Ryan Jarvis was arrested after police learned that he had made recordings of conversations he had with 27 female students in 2010 and 2011, while he was working as an English teacher at a high school in London, Ont.
As he talked to the students, all of whom were between the ages of 14 and 18, he was covertly recording them via a camera hidden in his pen and pointed at their chests.
Two lower-court judges had previously found Jarvis not guilty of voyeurism. His trial judge said the Crown had not proved that Jarvis had sexual motivations when he took the videos. The case was taken to the Ontario Court of Appeal, which found clear sexual intent but let Jarvis off because, in its view, the students had no reasonable expectation of privacy while at school.
In delivering its decision, the Supreme Court said the appeal hinged on whether the students could “reasonably expect” not to be recorded by Jarvis while talking to him.
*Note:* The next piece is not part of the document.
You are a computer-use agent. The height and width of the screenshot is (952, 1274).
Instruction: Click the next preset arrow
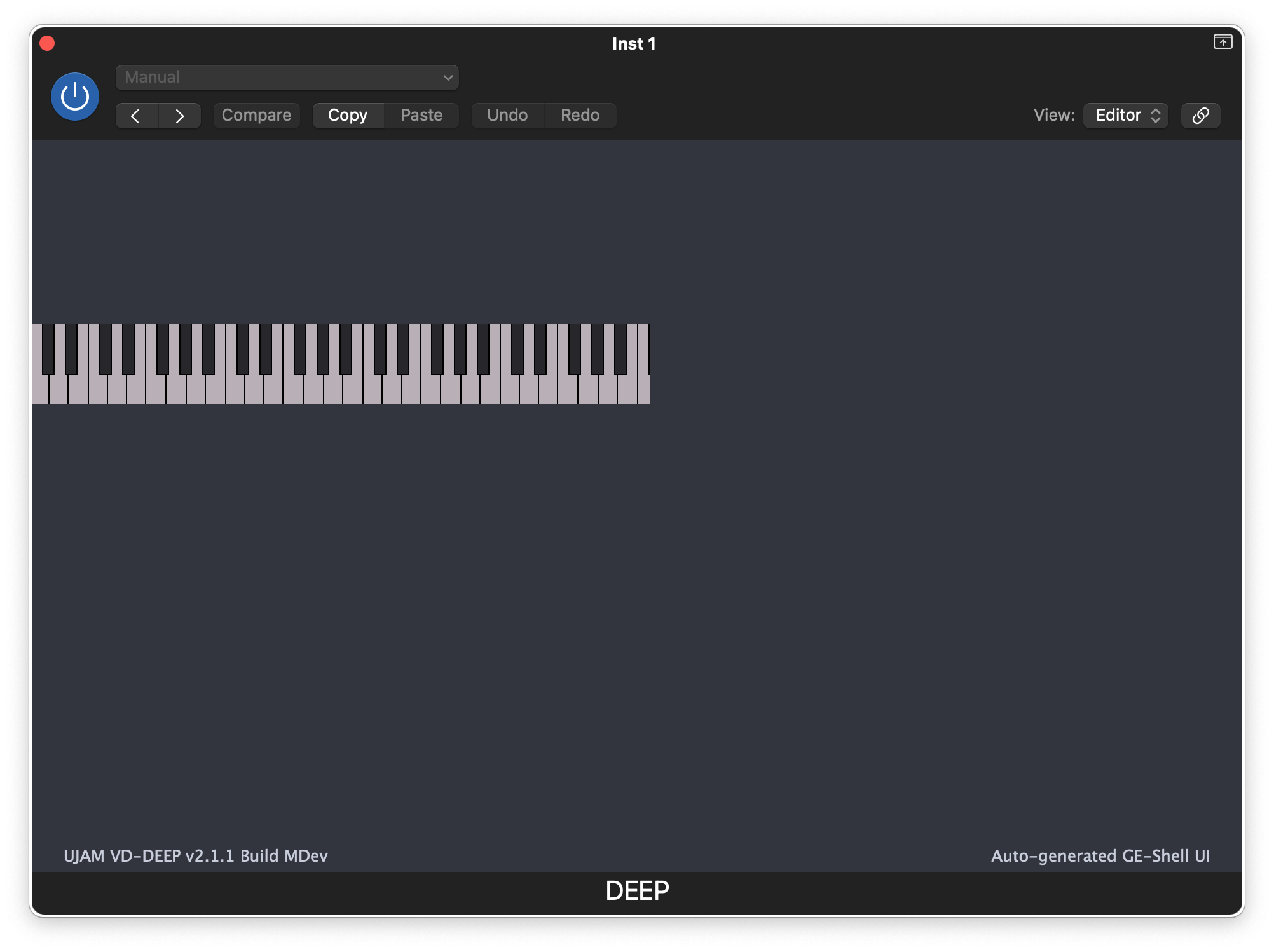pos(179,116)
Jarvis had argued that there was no such expectation because the recordings were made in common areas of the school, where the students knew other people could be looking at them.
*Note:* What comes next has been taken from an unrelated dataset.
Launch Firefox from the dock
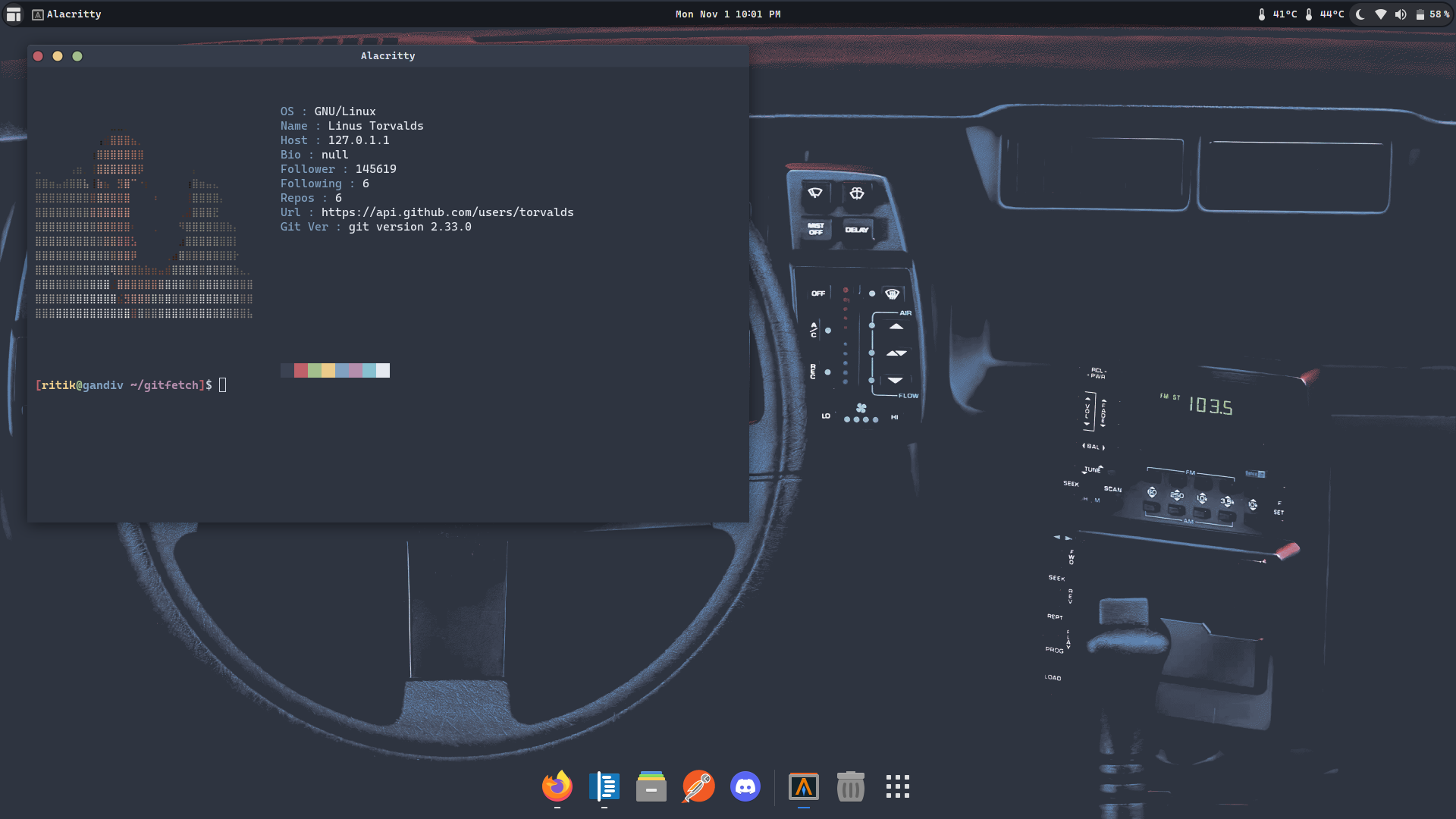 pos(557,786)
The court did not buy that argument, comparing the students to women in a changeroom at a public pool. Those women could reasonably expect that other people might see them undressing, the court said, but could not reasonably expect that they might be recorded in secret.
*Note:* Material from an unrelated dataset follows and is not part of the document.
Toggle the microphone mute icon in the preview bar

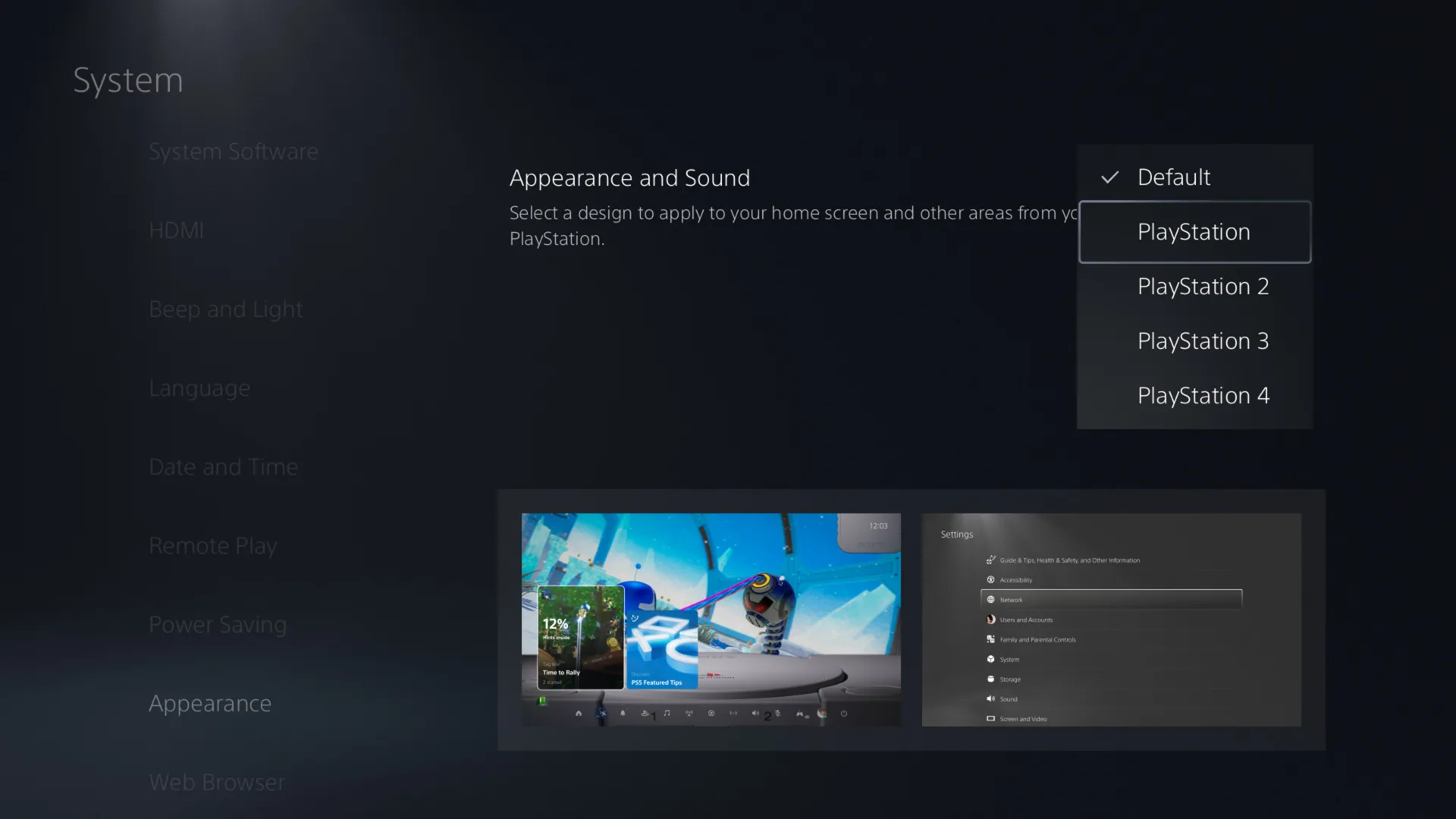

“A student attending class, walking down a school hallway or speaking to her teacher certainly expects that she will not be singled out by the teacher and made the subject of a secretive, minutes-long recording or series of recordings focusing on her body,” the decision reads.
The court also noted that Jarvis’ role as a teacher put him in a position of trust with the students and drew a distinction between his pen camera and the more visible surveillance cameras in place at the school. The Ontario Court of Appeal had used the presence of those surveillance cameras to justify its argument that students should not have expected privacy.
“Everybody knew that there were cameras in the classroom. What they didn’t know is that the teacher had one in his pocket and was utilizing it in this way,” CTV News legal analyst Edward Prutschi told CTV News Channel following the decision.
But even the country’s top court was split on the legalities of the case, with three of nine judges delivering a dissenting opinion. The three judges still found that Jarvis had committed voyeurism, but argued that the other judges erred in considering factors such as Jarvis’ relationship to his victims and his use of technology. Those factors should only be taken into account for sentencing, they argued, and not for a finding of guilt.
Prutschi said the split opinions on the Supreme Court helps illustrate the complexity of the case and why two lower courts were unable to find Jarvis guilty, despite believing he had taken the covert recordings.
“What many Canadians probably think should have been a simple answer is actually not all that simple in law,” he said.
Barb MacQuarrie, who is the community director of a Western University research centre focused on violence against women and children, said the lower court decisions sparked “a lot of concern,” which turned to relief with news of the Supreme Court ruling.
“The sexual intent of the videoing was obvious to most of us, as well as the need to ensure students’ privacy in school,” she told CTV News Channel.
Jarvis will be sentenced at a later date. A voyeurism conviction carries a maximum sentence of five years in prison.
He also faces a disciplinary hearing from the Ontario College of Teachers for alleged offences including sexual abuse of students, psychological or emotional abuse and unprofessional conduct. He has agreed not to teach until that hearing is complete.
Prutschi said Thursday’s decision would likely have a significant impact on future privacy-related legal issues in Canada.
“What it’s telling us is that it’s not a black-and-white issue, this question about what can be done in public,” he said.
“Next time we’re talking about a privacy case – whether that’s audio surveillance, whether that’s how police become involved in searches that take place outside of a person’s home or car – we’re going to be probably utilizing this holistic approach.”